Problem statement
The line containing "Click the A/B" marks the start; repeat it and every following line exactly through the end of the entries.

Data shown
◆ ◆ ◆ ◆ ◆ ◆ ◆

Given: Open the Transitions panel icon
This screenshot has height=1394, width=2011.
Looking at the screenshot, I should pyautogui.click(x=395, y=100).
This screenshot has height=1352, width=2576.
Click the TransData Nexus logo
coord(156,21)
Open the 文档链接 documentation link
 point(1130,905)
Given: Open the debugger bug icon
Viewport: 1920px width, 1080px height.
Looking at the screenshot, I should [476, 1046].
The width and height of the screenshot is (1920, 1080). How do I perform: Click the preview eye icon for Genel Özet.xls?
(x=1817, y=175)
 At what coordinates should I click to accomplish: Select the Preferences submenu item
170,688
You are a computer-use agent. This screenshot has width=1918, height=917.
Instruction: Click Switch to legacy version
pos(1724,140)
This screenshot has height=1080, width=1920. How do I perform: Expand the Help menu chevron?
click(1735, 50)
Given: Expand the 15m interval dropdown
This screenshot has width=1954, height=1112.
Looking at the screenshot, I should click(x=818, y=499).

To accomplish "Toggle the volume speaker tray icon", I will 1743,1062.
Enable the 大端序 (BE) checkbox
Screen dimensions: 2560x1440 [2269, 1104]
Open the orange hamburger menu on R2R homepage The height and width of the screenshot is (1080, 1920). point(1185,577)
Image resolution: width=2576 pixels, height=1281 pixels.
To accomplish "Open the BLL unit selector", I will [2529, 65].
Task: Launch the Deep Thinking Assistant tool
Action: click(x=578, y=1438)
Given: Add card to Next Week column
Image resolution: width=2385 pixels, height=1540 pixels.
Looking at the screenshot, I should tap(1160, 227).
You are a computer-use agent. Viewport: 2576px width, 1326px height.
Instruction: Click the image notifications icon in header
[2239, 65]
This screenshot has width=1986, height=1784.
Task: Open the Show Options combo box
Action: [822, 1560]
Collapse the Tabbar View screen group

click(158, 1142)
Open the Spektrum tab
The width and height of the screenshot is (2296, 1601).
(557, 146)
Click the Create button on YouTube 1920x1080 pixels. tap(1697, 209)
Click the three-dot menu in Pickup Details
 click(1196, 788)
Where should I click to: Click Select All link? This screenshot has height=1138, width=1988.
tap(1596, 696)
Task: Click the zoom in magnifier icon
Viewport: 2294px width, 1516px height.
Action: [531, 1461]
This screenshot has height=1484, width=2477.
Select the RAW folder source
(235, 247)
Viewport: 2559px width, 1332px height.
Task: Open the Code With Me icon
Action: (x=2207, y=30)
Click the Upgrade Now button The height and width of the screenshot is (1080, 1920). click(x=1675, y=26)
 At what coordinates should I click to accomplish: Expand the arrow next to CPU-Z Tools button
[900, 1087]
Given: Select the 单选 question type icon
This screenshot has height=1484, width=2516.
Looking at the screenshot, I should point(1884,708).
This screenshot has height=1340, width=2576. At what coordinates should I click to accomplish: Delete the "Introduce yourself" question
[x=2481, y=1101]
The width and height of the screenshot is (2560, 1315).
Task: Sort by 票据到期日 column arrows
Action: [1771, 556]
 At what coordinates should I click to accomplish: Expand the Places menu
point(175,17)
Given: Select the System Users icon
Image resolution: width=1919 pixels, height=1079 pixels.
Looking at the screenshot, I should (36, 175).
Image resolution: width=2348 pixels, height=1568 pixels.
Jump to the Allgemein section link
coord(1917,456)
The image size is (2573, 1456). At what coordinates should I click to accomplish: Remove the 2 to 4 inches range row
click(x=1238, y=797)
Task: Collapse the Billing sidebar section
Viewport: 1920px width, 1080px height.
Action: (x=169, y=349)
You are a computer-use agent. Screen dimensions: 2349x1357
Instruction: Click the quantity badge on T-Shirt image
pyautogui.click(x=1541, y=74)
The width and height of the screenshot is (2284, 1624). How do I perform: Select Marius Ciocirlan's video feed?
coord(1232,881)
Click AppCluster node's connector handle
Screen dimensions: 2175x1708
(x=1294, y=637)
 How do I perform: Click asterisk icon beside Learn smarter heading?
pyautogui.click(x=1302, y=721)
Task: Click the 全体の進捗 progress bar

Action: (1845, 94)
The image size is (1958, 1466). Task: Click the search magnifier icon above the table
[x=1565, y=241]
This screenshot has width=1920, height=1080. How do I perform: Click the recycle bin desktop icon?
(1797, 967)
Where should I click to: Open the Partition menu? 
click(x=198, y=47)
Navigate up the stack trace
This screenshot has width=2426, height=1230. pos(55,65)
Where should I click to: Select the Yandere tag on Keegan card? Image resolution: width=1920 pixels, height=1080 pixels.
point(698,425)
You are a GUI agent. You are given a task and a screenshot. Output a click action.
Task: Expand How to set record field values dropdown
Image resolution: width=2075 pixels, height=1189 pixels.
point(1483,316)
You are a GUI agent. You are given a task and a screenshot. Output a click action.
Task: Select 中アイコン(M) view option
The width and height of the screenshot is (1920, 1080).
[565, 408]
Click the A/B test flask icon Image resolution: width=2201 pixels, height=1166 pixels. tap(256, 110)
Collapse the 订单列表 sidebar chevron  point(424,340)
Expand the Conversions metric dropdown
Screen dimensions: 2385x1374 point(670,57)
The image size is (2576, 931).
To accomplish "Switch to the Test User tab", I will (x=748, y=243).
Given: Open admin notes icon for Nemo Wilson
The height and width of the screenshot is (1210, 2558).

◆ ◆ ◆ ◆ ◆ ◆ ◆

Result of the exercise
Click the A/B test flask icon Image resolution: width=2201 pixels, height=1166 pixels. tap(256, 110)
Collapse the 订单列表 sidebar chevron  point(424,340)
Expand the Conversions metric dropdown
Screen dimensions: 2385x1374 point(670,57)
The image size is (2576, 931).
To accomplish "Switch to the Test User tab", I will (x=748, y=243).
Given: Open admin notes icon for Nemo Wilson
The height and width of the screenshot is (1210, 2558).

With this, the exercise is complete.